La figura del fiscal auxiliar designado en forma discrecional por el ministro público Edmundo Jiménez volvió a tropezar. El nuevo traspié ocurrió el 27 de diciembre en Monteros: en ese centro judicial, el juez Mario Velázquez anuló los actos de acusación que había cumplido la funcionaria Nadia Edith Orce. La resolución considera que aquella agente del Ministerio Público Fiscal no dispone de las facultades legales y constitucionales para actuar en sustitución de la fiscala en propiedad, Mariana Rivadeneira. En consecuencia, Velázquez dispuso que la investigación vuelva a empezar. Antes que él, otros dos jueces, Enrique Pedicone y Fabián Fradejas, habían invalidado esa figura instrumentada en septiembre sin concurso y por medio de nombramientos desprovistos de publicidad.

Velázquez, juez de Instrucción y de Menores de Monteros, anuló de oficio -sin petición de parte- las actuaciones de Orce en la investigación de las supuestas amenazas denunciadas por la ciudadana TRR. Según la decisión, la causa ingresó en la Fiscalía de Instrucción en lo Penal N°2 Especializada en Violencia Familiar y de Género a cargo de Rivadeneira. Velázquez manifestó que de entrada el expediente quedó en manos de la fiscala auxiliar Orce, quien convocó y tomó declaración a la denunciante, y solicitó la declaración de incompetencia de los Tribunales de la capital. El juez añadió que tal proceder excedía las atribuciones legales concedidas a la funcionaria. En particular, el magistrado cuestionó la reglamentación del fiscal auxiliar que había elaborado Jiménez por considerar que esta colisionaba con las normas emanadas del Poder Legislativo.

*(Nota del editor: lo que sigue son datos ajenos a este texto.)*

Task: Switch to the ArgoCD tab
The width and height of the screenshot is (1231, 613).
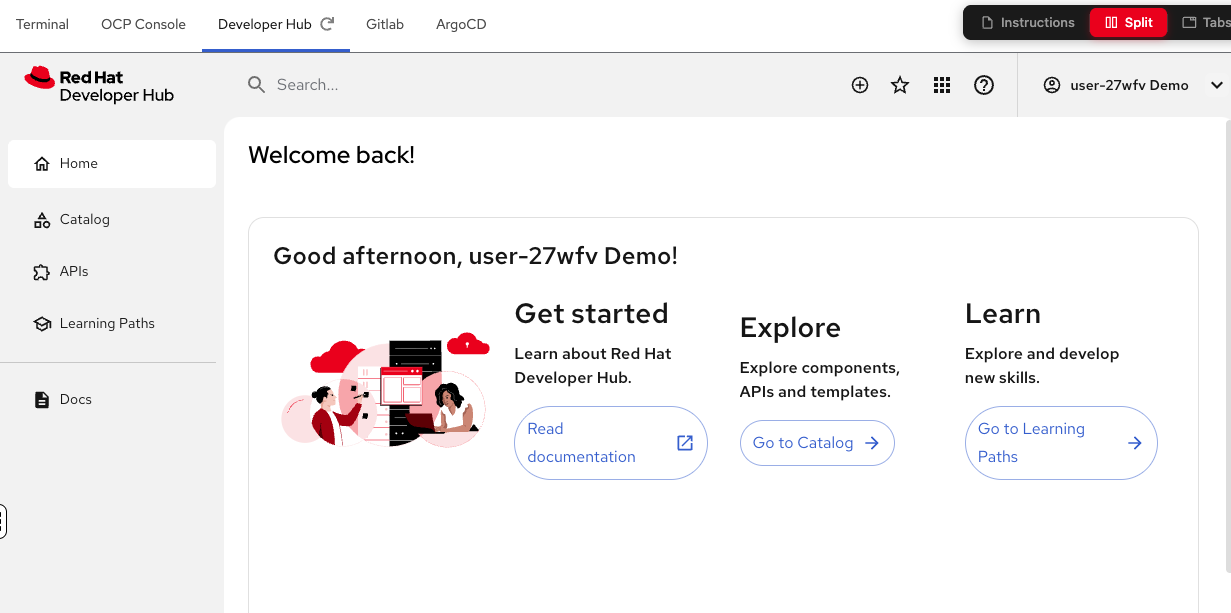Action: point(461,24)

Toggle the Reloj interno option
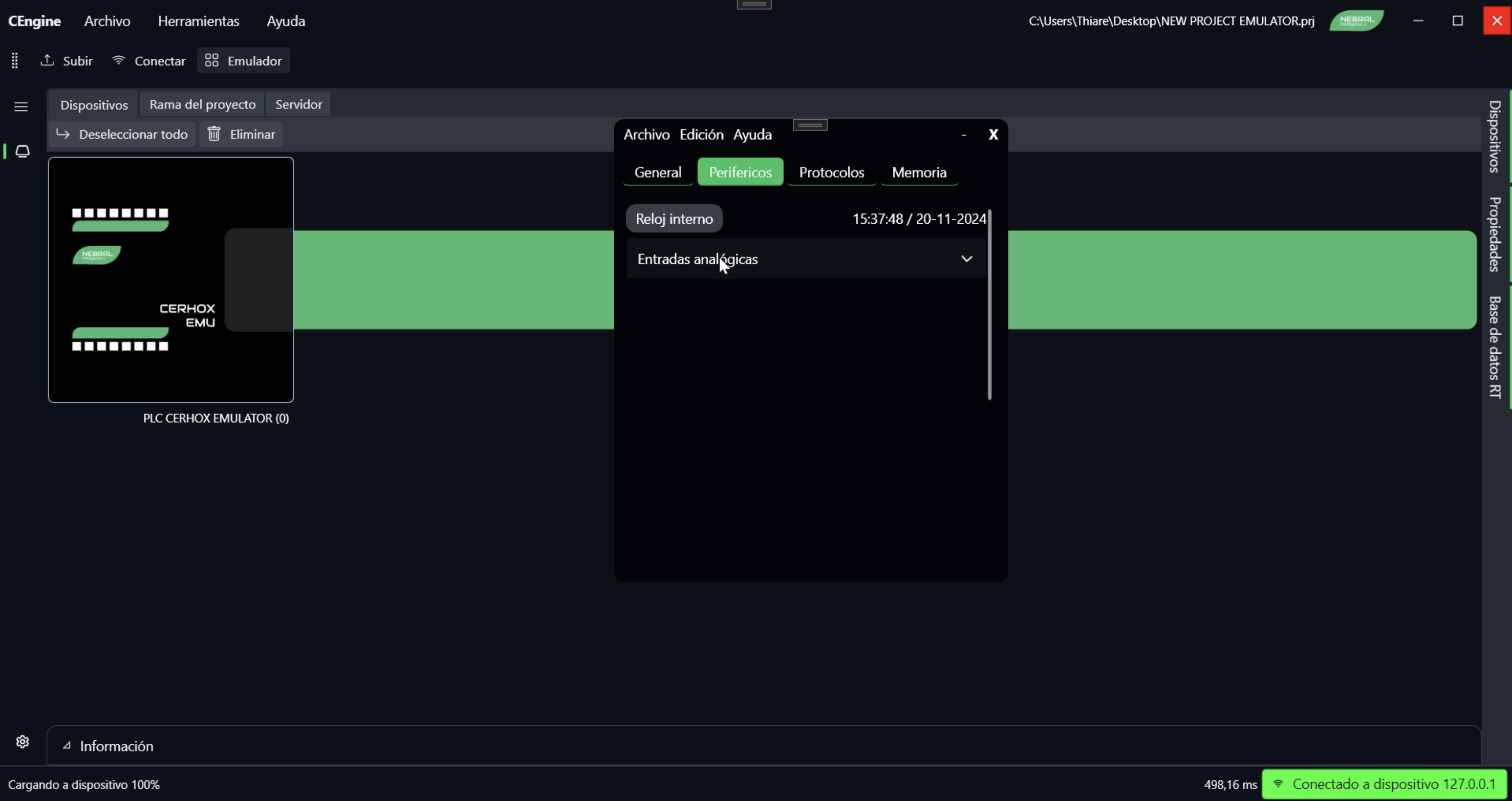coord(674,218)
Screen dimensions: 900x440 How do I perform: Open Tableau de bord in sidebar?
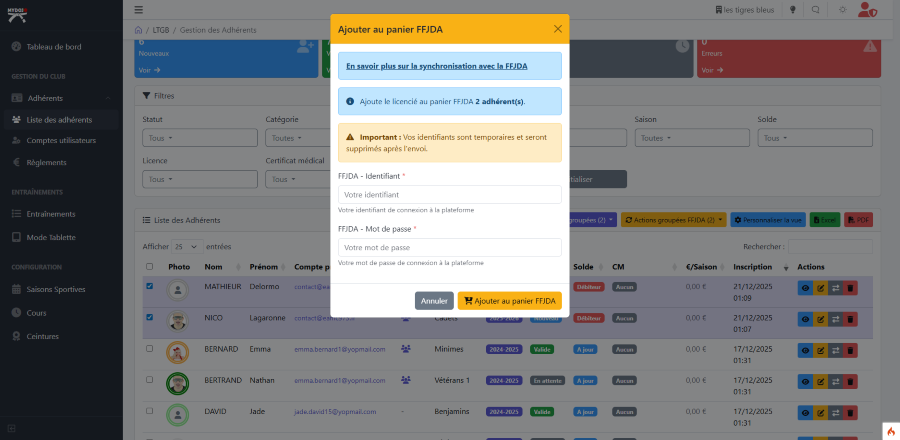point(55,47)
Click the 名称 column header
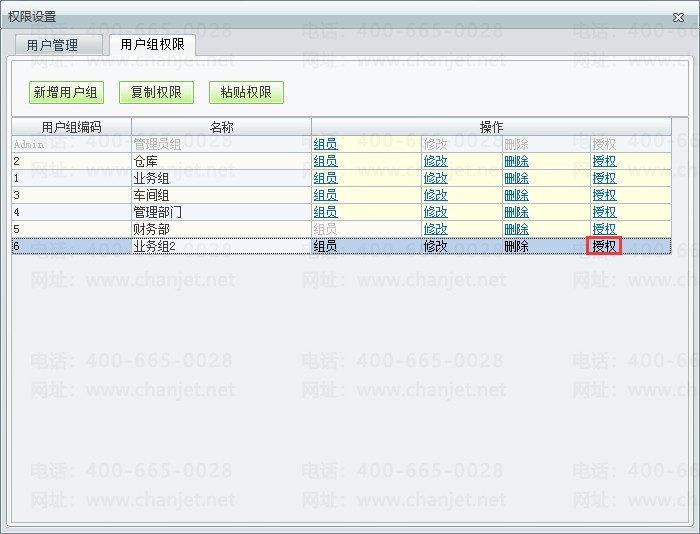Viewport: 700px width, 534px height. pos(221,127)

“Nadie desconoce que, como dice el ministro, el auxiliar de fiscal colaborará en la agilización de las causas penales, pero la facultad que la ley le otorga como titular del Ministerio Público Fiscal para reglamentar las instrucciones a las que deben ceñirse dichos funcionarios no puede ni debe confundirse con la posibilidad de delegar la titularidad de la acusación”, razonó Velázquez. El juez añadió que no podían ser transferidas a un auxiliar designado discrecionalmente por Jiménez las atribuciones propias de un funcionario constitucional como el fiscal de Instrucción, quien para desempeñar el cargo había cumplido los requisitos impuestos por los artículos 116, 117 y 118 de la Carta Magna provincial, y se había sometido al proceso de selección (por concurso) llevado adelante por el Consejo Asesor de la Magistratura (artículo 101).

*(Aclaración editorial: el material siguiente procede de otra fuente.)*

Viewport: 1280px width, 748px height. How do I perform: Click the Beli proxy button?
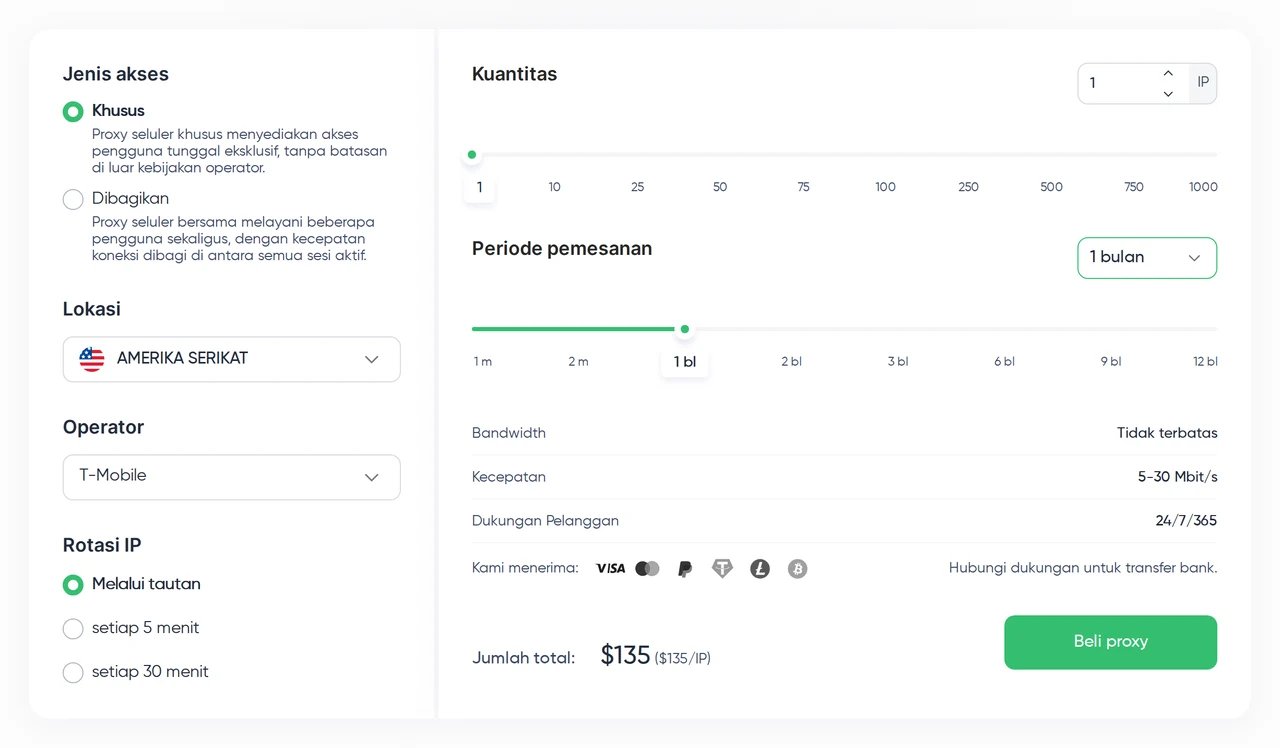tap(1110, 642)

“Esto no implica, como dice, el ministro, el rechazo o la resistencia a la nueva figura del auxiliar de fiscal. Por el contrario, supone velar por la observancia y el respeto del debido proceso, que es mi obligación puesto que, siguiendo la lógica de las resoluciones generales analizadas, tarde o temprano el ministro fiscal podría emitir una nueva resolución otorgándole a dichos funcionarios la facultad de requerir la elevación a juicio de las causas o el sobreseimiento de los imputados con el simple argumento de que la experiencia de campo y nuestra idiosincrasia judicial así lo justifican”, opinó Velázquez. Y precisó que había que luchar contra la impunidad, pero no con resoluciones “parche” que otorgaran “superpoderes” a funcionarios nombrados sin concurso.

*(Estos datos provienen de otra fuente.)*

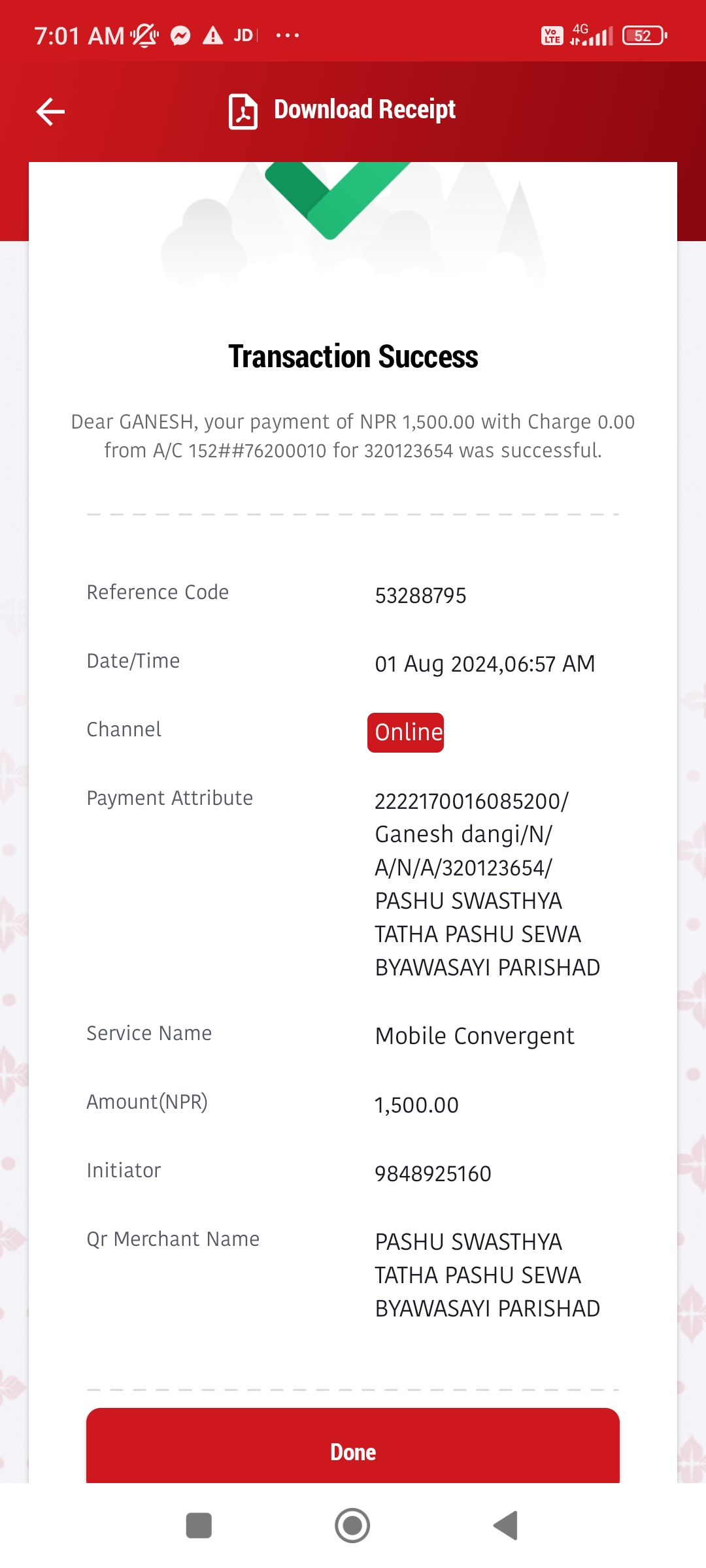
Task: Tap the battery indicator showing 52
Action: (645, 35)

Una norma de febrero de 2017 creó la figura controvertida. El artículo 94 septies de la Ley Orgánica de Tribunales prescribe: “el auxiliar de fiscal asistirá al fiscal penal bajo su dirección y supervisión. Se trata de un abogado con dos años de ejercicio, que realizará las comisiones que establezca el fiscal (...)”. La puesta en marcha de este agente como una especie de “representante del fiscal” trascendió en agosto, cuando Jiménez designó a la funcionaria Luz Becerra con el argumento de la escasez de fiscales nombrados con el procedimiento constitucional y la necesidad de evitar “la puerta giratoria”. Entonces, el presidente de la Corte Suprema de Justicia, Daniel Posse, indicó que los jueces deberían expedirse si lo consideraban pertinente. Pedicone, Fradejas y ahora Velázquez ya se pronunciaron en contra.